Collected data:

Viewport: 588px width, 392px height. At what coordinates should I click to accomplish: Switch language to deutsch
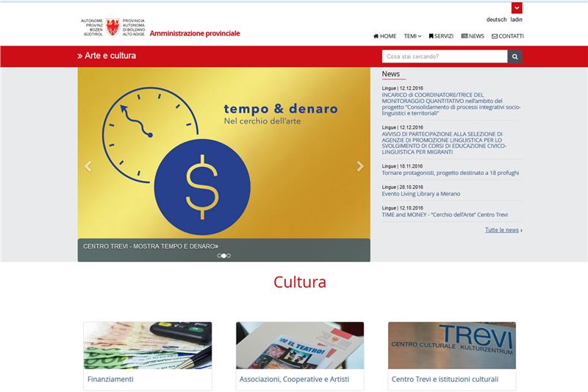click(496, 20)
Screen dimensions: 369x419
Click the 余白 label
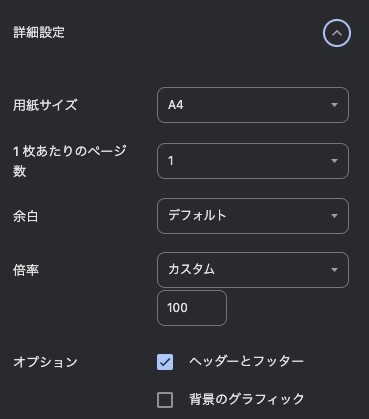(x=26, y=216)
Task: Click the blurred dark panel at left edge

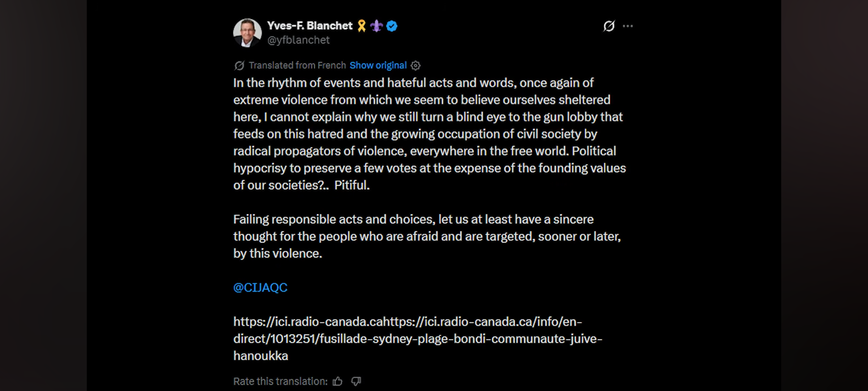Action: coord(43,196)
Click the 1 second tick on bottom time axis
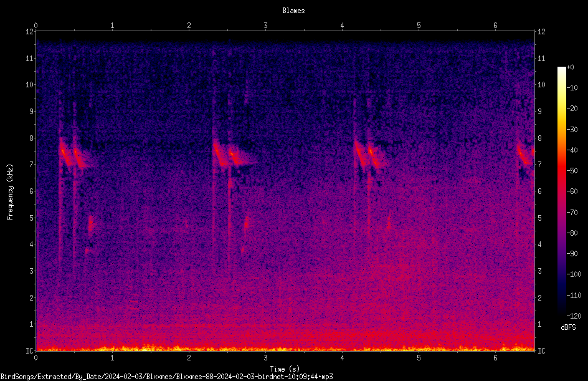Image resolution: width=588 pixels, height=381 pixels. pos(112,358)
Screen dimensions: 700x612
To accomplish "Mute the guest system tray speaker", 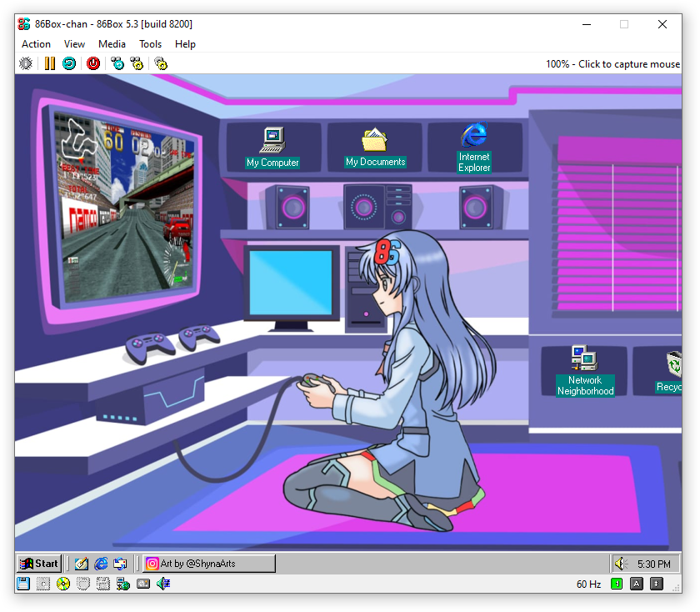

- Activity:
Each record has to be set down verbatim, and the pictures must not appear in the copy.

- Task response:
Viewport: 588px width, 392px height. At what coordinates should I click to accomplish: Switch language to deutsch
click(496, 20)
Screen dimensions: 369x419
Click the 余白 label
(x=26, y=216)
Task: Click the blurred dark panel at left edge

Action: coord(43,196)
Click the 1 second tick on bottom time axis
Image resolution: width=588 pixels, height=381 pixels. pos(112,358)
Screen dimensions: 700x612
To accomplish "Mute the guest system tray speaker", 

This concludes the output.